This is one of my focus verses for 2014 as I offer a dedicated time to The Lord to prepare for what He has in store for me.

I LOVE the book of Esther! What I love more, is how Scripture can speak in many different ways every time you read it. Recently, I read Esther again and this time it was not the life of Esther that dominated my thoughts…but the life of Haman.


Who is he…?

~ Haman is an Agagite – descended from Agag, king of the Amalekites, ancient enemies of Israel. King Saul had defeated Agag, and Samuel killed him – he didn’t really have much appreciation for the Jews!

~ Right-hand man of King Ahasuerus (Esther’s husband).

~ “All the king’s servants who were at the king’s gate bowed down and paid homage to Haman” (Est. 3:2) – at the command of King Ahasuerus.

Focused on the negative

Why do we turn our eyes away from what IS happening, and focus on what IS NOT? This was the beginning of the end for Haman. If it wasn’t enough that one man wasn’t obeying the command to bow before him…this one man was a Jew (Est. 3:4). He was Mordecai ~ Esther’s  Great Uncle, who had raised her, after her mother and father died ~ descended from Benjamin and he had seated himself at the king’s gate, to be near Esther after she became Queen (Est. 2:21).

Mordecai was faithful and loyal to his God, and rightly refused to bow down to Haman.

“Don’t bow down to them and don’t serve them because I am God, your God, and I’m a most jealous God,” Ex. 20:5a

Haman was consumed by his bitterness and hung on to the conflict of his ancestry. He could not contain his anger and set about to put an end to ALL the Jews in the whole kingdom, for the sake of one! He remained focused on the ONE thing he did not have – instead of all he DID have, and it was consuming him. Do we do that? Do we, like Haman, sacrifice all for the sake of one. I know I have certainly had times when I have quit the diet plan when I have one bad day, or quit exercise altogether when I get an injury. One mishap, one slip, one bad day…and we put an end to ALL of our efforts. Or, I eat one cookie, feel defeated, and think ~ “Well, I might as well eat them all now.”

I am studying Made to Crave, by Lysa TerKeurst with Proverbs 31 Ministries Online Bible Study, and one of the points Lysa makes is we “consume what we think about” (p23) ~ and also the point that Eve was “saturated in the object of her desire” (p23). This was Haman…the object of his desire was gaining Mordecai’s honor and he could not focus on anything else. It consumed him. Lysa also states that “desperation breeds degradation” (p42)  – Haman was so desperate to have Mordecai bow down to him, that it led to his degradation.

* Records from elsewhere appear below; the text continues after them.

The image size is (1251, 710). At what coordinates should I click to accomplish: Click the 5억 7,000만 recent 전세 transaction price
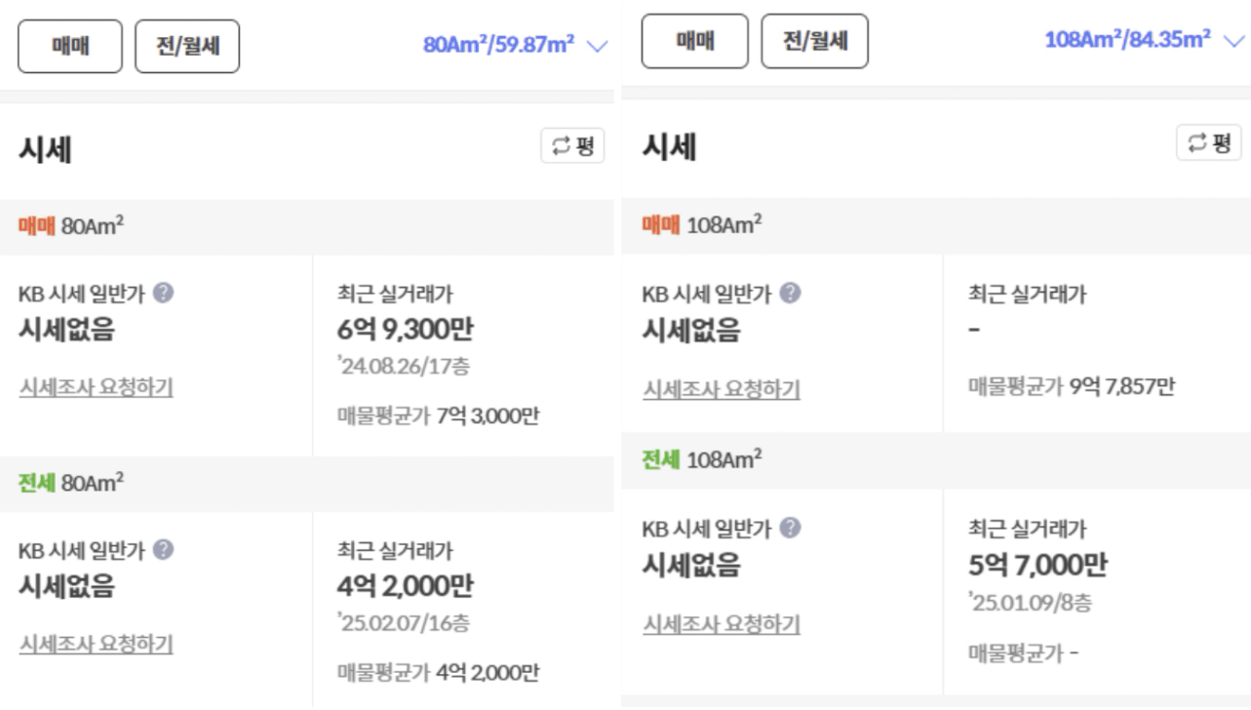(x=1037, y=566)
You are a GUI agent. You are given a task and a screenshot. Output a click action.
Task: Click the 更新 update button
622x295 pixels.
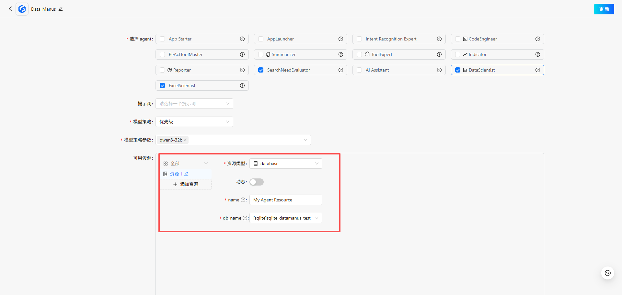604,9
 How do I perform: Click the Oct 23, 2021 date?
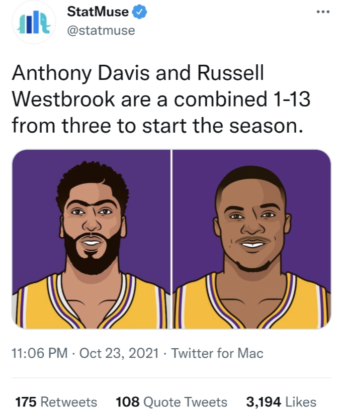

“He makes a pit, digging it out, and falls into the hole that he has made. His mischief returns upon his own head, and on his own skull his violence descends.” Ps. 7:15-16

Having sent an edict out throughout the land, dictating that ALL Jews were to be annihilated on a particular day (Est. 3:13), and also appearing to have earned the favor of the Queen, Haman was feeling pretty good about himself ~ pride was setting in (5:9). However, despite the apparent good fortunes in his life, he still could not look past the lack of respect from Mordecai ~ it was consuming him. After gaining the praise and recognition of his family ~ he then embraced the idea his wife put forward [I don’t doubt, to try and please Haman], and build gallows to hang Mordecai. He couldn’t even wait to see him put to death on the same day as the rest of the Jews. He had to take immediate action.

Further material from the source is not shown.